| RECORDED DATA |
################

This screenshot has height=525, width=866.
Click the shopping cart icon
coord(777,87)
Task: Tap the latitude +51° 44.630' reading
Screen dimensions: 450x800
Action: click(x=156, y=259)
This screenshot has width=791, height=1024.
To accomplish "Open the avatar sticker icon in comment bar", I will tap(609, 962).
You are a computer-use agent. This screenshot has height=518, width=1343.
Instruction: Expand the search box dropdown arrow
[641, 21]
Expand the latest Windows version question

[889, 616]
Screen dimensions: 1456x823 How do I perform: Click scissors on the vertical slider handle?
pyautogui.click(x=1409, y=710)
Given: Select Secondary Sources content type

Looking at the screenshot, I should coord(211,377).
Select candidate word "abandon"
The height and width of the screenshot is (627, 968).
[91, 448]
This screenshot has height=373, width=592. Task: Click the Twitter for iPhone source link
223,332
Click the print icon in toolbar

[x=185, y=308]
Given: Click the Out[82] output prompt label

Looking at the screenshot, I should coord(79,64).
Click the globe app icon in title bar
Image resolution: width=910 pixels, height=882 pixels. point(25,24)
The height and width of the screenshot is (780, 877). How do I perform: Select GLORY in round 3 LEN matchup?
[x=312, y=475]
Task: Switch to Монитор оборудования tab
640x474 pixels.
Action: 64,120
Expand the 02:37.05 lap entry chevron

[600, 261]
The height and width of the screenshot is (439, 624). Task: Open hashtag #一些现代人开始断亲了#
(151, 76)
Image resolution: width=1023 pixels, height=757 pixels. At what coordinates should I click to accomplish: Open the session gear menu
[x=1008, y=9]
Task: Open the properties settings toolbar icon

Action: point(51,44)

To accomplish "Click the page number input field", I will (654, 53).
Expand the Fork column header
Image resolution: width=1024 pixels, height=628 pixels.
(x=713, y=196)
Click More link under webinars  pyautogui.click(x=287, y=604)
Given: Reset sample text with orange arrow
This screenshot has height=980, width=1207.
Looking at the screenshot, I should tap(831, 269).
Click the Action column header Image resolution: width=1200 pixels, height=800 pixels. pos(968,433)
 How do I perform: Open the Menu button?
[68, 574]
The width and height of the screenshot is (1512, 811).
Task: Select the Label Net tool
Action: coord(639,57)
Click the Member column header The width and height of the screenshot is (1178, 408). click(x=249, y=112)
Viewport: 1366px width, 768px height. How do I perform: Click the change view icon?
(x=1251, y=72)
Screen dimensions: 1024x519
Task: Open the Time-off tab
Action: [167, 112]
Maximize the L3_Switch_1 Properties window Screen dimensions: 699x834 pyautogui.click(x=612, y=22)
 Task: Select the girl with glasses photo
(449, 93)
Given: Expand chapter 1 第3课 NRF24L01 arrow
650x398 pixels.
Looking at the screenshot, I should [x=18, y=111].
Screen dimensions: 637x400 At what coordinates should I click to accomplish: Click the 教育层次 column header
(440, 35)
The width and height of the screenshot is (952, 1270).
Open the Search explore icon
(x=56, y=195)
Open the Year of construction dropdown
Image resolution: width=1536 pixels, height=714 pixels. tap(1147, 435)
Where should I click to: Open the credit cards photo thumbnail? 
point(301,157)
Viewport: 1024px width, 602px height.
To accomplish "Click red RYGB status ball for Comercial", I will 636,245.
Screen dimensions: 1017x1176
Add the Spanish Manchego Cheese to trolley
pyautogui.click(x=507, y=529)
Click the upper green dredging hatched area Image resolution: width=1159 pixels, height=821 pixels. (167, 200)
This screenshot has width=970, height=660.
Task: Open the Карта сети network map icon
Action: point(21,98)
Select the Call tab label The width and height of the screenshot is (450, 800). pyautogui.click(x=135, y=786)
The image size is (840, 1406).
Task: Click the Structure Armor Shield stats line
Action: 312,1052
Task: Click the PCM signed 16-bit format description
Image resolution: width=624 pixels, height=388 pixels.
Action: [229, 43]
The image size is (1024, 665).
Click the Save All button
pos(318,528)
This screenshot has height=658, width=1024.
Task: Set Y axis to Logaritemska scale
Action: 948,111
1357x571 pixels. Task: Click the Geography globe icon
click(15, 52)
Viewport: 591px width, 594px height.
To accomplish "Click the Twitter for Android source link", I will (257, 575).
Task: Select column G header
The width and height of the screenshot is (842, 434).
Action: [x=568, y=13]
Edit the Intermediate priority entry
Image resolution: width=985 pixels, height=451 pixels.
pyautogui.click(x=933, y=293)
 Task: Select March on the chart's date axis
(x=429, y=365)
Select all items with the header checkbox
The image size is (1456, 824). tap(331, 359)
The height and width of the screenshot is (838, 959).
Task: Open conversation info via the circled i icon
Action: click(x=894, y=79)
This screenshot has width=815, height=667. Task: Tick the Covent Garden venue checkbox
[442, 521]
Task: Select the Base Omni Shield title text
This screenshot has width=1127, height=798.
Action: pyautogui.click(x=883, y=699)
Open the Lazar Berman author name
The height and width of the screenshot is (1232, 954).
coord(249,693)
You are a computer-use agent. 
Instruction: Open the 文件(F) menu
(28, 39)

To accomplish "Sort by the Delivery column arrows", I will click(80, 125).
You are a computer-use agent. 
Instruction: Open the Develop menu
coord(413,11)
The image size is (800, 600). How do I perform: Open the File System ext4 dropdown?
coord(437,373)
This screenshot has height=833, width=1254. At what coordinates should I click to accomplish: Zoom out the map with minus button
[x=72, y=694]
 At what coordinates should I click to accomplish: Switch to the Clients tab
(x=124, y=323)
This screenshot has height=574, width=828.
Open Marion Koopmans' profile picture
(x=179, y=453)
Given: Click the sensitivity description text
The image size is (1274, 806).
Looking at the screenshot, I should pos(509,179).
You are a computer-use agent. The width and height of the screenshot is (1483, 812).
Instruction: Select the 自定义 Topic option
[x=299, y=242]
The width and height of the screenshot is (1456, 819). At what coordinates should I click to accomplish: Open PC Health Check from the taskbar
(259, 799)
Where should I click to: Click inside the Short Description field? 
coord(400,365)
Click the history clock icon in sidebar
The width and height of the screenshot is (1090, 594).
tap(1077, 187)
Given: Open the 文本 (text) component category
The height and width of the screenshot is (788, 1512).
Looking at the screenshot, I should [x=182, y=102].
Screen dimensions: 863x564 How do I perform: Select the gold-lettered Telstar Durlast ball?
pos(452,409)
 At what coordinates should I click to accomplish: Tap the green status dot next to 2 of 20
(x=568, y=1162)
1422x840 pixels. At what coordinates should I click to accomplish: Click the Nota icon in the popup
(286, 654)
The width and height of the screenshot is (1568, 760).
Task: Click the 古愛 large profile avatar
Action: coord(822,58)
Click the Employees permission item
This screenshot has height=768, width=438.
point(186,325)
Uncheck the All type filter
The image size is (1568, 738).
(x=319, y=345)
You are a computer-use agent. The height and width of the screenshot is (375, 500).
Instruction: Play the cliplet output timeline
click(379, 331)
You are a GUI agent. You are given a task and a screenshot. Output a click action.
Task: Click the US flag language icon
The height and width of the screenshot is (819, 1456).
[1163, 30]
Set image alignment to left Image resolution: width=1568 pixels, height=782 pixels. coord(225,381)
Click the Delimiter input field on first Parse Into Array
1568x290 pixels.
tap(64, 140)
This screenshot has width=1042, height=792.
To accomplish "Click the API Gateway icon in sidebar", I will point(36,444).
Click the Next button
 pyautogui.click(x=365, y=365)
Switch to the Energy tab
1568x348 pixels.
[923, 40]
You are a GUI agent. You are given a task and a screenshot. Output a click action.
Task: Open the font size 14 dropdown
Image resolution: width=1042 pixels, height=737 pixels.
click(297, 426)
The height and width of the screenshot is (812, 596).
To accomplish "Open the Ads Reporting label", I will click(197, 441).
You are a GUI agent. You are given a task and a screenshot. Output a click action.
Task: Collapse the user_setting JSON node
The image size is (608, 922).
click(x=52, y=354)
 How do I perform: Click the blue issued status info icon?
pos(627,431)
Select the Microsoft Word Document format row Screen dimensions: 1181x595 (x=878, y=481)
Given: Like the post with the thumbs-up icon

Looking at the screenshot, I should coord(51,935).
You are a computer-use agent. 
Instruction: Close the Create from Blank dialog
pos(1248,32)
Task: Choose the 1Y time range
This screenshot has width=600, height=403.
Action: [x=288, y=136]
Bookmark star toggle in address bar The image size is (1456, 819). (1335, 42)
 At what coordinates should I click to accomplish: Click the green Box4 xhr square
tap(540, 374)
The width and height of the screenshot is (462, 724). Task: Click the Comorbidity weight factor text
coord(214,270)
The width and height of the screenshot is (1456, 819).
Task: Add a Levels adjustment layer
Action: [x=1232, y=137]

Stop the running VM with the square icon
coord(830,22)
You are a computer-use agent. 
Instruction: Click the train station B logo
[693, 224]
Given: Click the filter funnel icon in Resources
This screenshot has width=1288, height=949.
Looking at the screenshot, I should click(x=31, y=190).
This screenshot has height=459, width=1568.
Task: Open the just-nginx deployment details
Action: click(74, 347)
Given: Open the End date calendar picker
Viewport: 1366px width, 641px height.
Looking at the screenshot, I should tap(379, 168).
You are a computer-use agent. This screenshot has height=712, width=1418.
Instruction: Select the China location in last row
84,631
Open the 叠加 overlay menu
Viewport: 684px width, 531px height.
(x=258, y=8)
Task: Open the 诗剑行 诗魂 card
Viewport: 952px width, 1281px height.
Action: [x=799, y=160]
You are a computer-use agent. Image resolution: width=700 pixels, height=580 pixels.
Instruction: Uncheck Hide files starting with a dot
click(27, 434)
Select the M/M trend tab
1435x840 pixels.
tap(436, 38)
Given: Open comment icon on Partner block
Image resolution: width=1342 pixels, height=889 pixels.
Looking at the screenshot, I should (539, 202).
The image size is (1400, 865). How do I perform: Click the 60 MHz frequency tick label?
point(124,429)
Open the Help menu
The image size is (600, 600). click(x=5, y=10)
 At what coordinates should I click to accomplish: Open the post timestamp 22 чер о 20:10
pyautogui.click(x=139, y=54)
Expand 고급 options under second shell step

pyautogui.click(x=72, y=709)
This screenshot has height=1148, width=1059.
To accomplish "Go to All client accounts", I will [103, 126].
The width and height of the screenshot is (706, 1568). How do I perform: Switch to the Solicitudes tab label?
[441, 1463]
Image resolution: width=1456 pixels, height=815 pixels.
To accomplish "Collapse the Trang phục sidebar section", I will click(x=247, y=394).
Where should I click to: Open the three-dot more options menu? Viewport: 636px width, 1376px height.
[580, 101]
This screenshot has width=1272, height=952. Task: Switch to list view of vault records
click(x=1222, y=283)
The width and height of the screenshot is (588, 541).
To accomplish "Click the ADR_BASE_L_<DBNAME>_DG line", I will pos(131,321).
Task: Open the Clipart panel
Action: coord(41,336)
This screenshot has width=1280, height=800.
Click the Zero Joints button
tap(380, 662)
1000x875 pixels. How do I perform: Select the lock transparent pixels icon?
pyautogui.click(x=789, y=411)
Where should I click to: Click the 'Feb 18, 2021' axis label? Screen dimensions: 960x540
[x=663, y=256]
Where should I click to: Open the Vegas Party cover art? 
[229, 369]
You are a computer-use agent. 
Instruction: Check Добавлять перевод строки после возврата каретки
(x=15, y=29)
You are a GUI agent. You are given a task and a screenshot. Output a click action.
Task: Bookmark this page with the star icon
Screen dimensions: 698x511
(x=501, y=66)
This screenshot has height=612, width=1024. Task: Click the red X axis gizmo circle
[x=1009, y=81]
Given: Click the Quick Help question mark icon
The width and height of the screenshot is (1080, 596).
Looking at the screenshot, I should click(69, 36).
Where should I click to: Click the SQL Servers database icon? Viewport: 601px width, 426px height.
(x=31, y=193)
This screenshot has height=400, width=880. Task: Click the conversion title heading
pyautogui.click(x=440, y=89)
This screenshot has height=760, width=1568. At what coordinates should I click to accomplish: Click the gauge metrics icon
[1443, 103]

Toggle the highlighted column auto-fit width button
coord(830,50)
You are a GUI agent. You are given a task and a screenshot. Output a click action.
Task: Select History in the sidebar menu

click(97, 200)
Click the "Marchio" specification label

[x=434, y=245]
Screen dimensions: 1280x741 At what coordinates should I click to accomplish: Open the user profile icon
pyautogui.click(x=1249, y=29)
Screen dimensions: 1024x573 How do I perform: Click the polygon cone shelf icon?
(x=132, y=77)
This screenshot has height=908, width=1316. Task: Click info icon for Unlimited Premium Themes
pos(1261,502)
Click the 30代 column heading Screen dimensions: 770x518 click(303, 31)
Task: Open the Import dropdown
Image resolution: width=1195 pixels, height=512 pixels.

################

| THE EXERCISE |
Copy out the rows word for word, starting at the line containing "Task: Select column G header" and ending at the line containing "(x=179, y=453)", with both of those lines included.

| SOLVED PROBLEM |
Task: Select column G header
The width and height of the screenshot is (842, 434).
Action: [x=568, y=13]
Edit the Intermediate priority entry
Image resolution: width=985 pixels, height=451 pixels.
pyautogui.click(x=933, y=293)
 Task: Select March on the chart's date axis
(x=429, y=365)
Select all items with the header checkbox
The image size is (1456, 824). tap(331, 359)
The height and width of the screenshot is (838, 959).
Task: Open conversation info via the circled i icon
Action: click(x=894, y=79)
This screenshot has width=815, height=667. Task: Tick the Covent Garden venue checkbox
[442, 521]
Task: Select the Base Omni Shield title text
This screenshot has width=1127, height=798.
Action: pyautogui.click(x=883, y=699)
Open the Lazar Berman author name
The height and width of the screenshot is (1232, 954).
coord(249,693)
You are a computer-use agent. 
Instruction: Open the 文件(F) menu
(28, 39)

To accomplish "Sort by the Delivery column arrows", I will click(80, 125).
You are a computer-use agent. 
Instruction: Open the Develop menu
coord(413,11)
The image size is (800, 600). How do I perform: Open the File System ext4 dropdown?
coord(437,373)
This screenshot has height=833, width=1254. At what coordinates should I click to accomplish: Zoom out the map with minus button
[x=72, y=694]
 At what coordinates should I click to accomplish: Switch to the Clients tab
(x=124, y=323)
This screenshot has height=574, width=828.
Open Marion Koopmans' profile picture
(x=179, y=453)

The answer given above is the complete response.